Write out the data word for word from its first line through the line that contains "The width and", including that line. Leave the pictures out of your answer.

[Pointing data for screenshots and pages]
# # # # #

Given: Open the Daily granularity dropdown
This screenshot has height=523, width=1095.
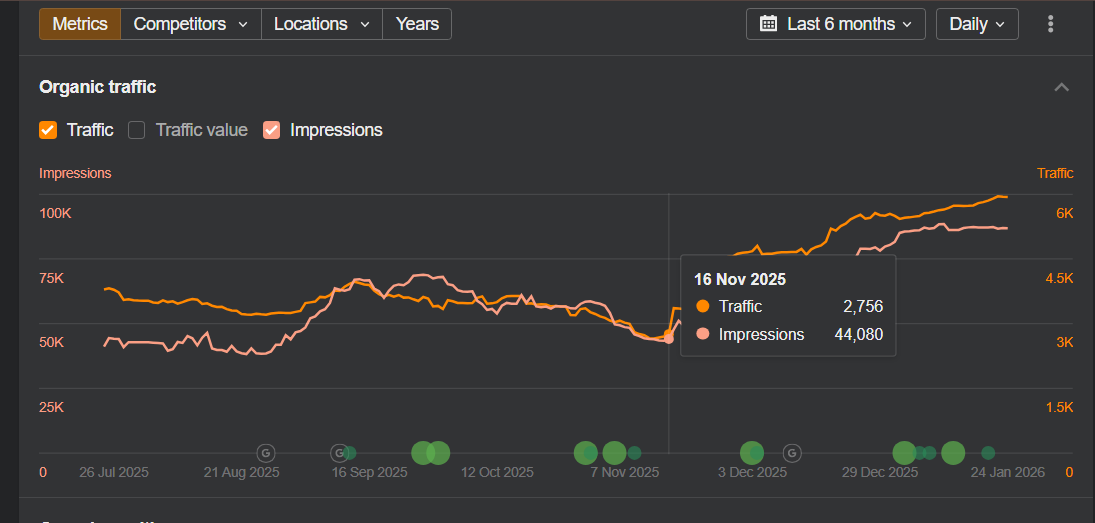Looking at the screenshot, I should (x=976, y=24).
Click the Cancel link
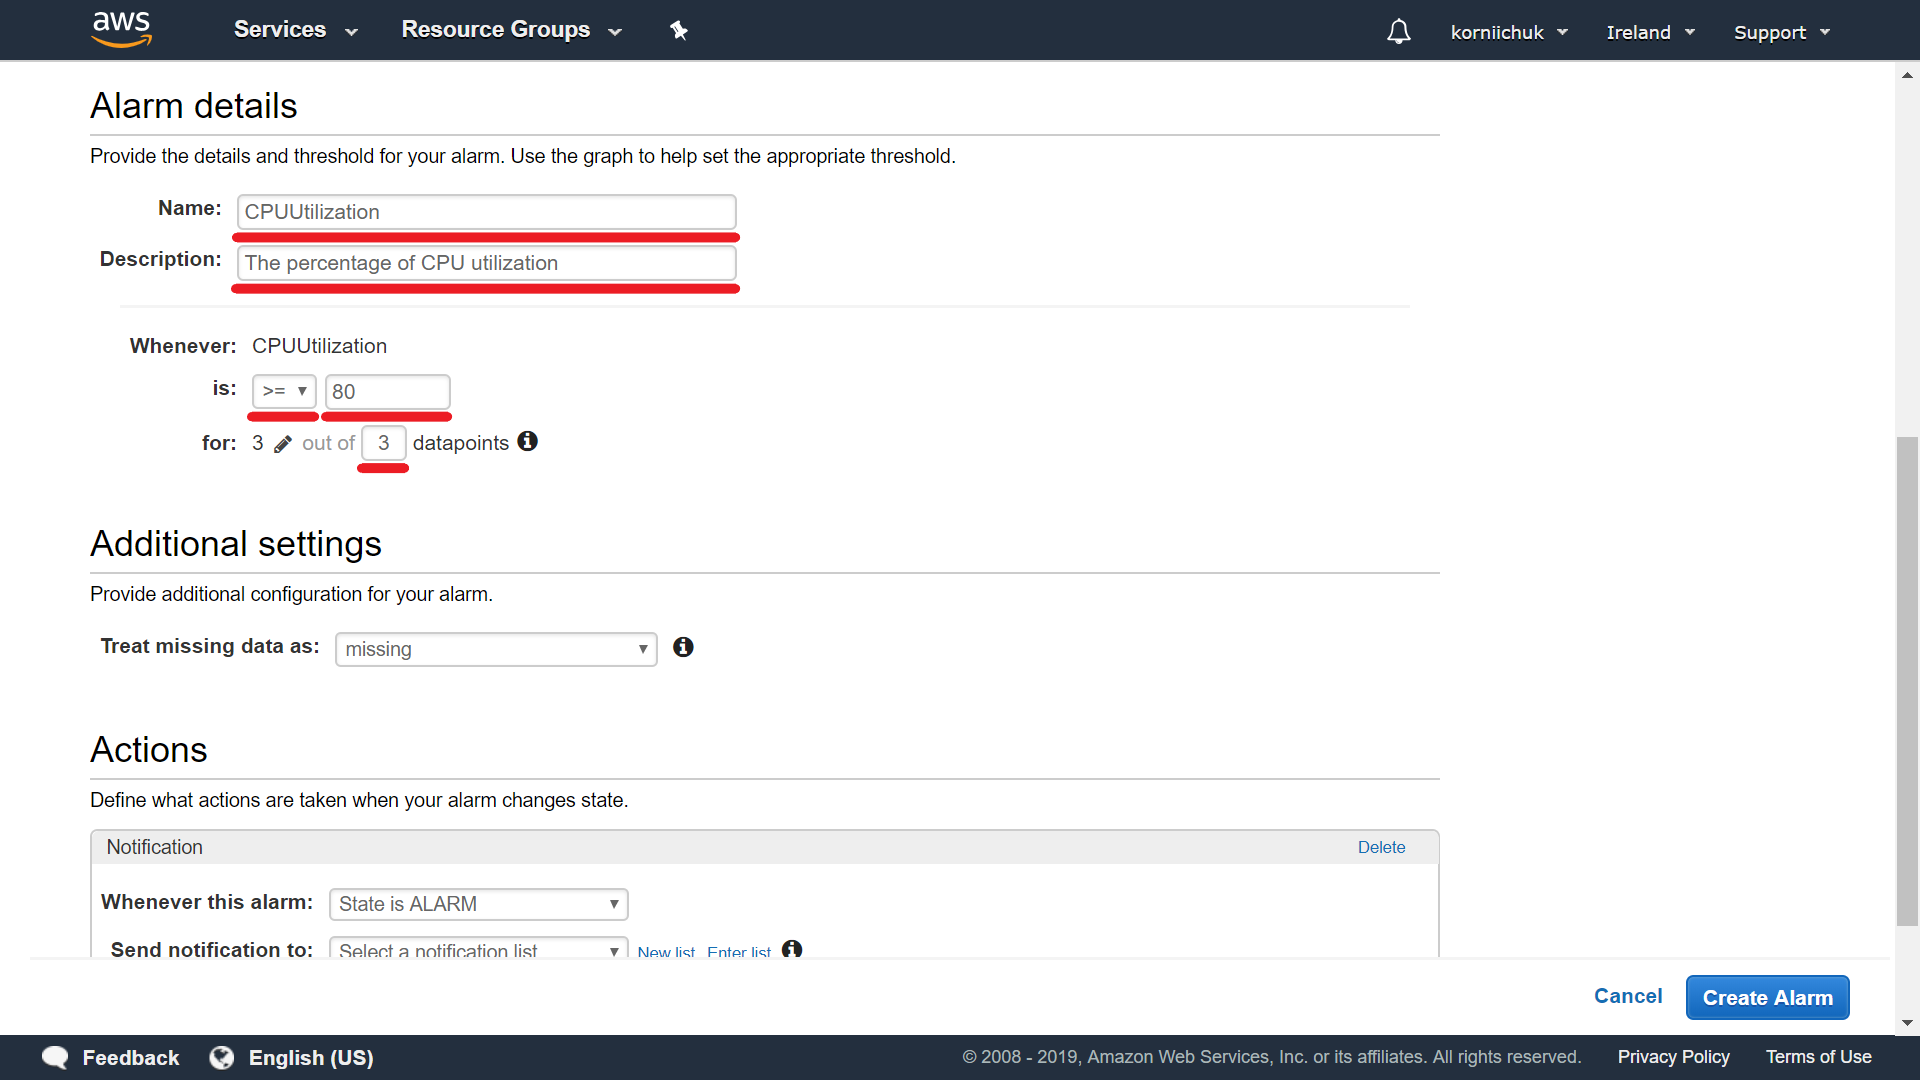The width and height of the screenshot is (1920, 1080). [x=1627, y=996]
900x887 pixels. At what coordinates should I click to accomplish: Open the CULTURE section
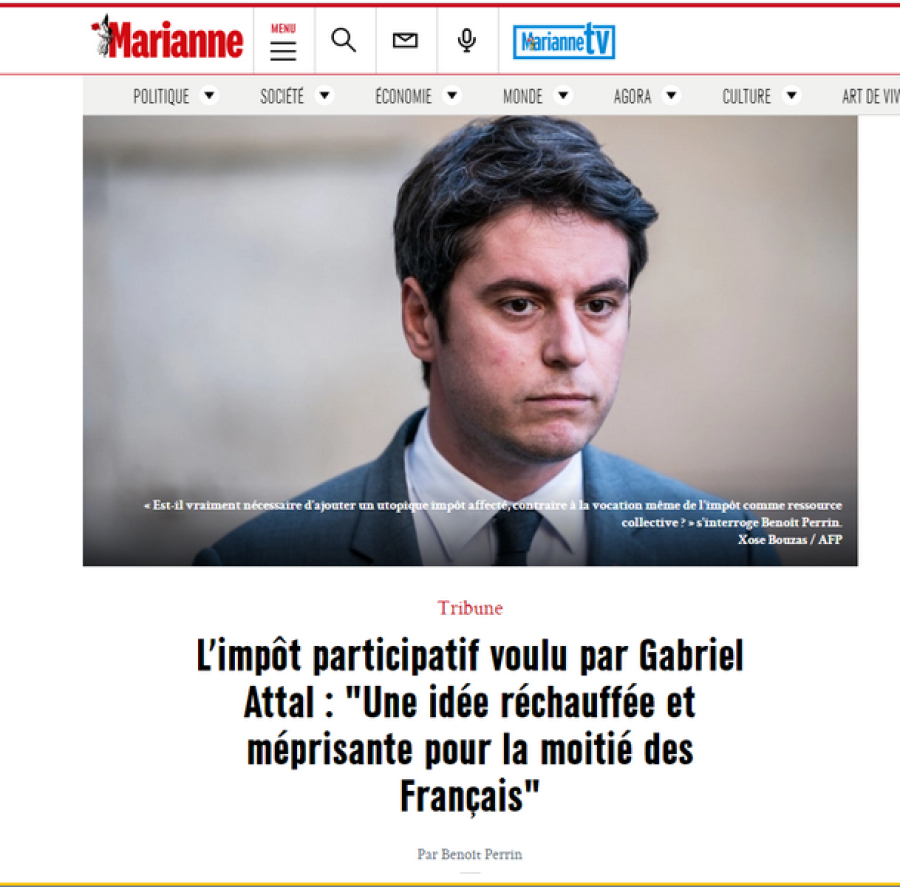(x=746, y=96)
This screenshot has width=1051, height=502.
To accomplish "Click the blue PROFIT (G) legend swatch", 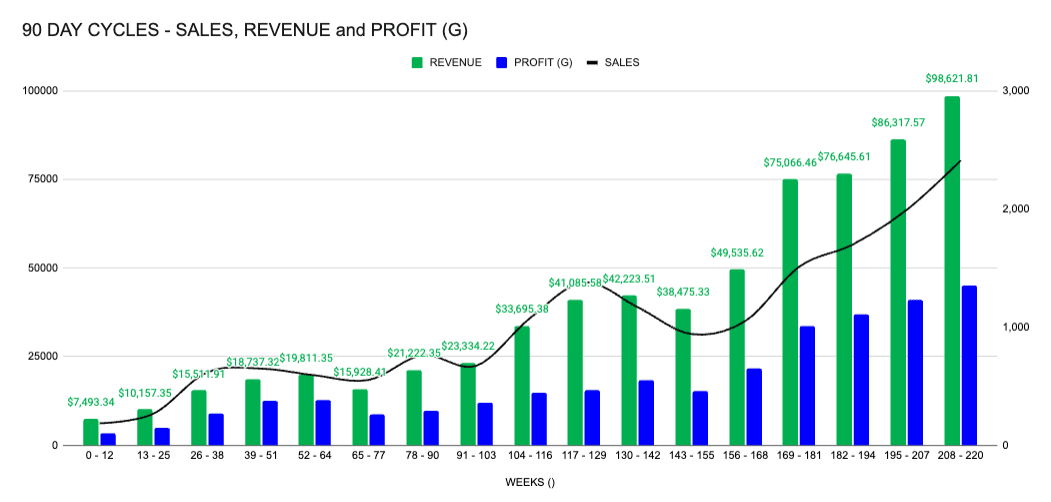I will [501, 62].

# # # # #

> **Solution to this exercise**:
Given: Open the Daily granularity dropdown
This screenshot has height=523, width=1095.
Looking at the screenshot, I should (x=976, y=24).
Click the Cancel link
The width and height of the screenshot is (1920, 1080). [x=1627, y=996]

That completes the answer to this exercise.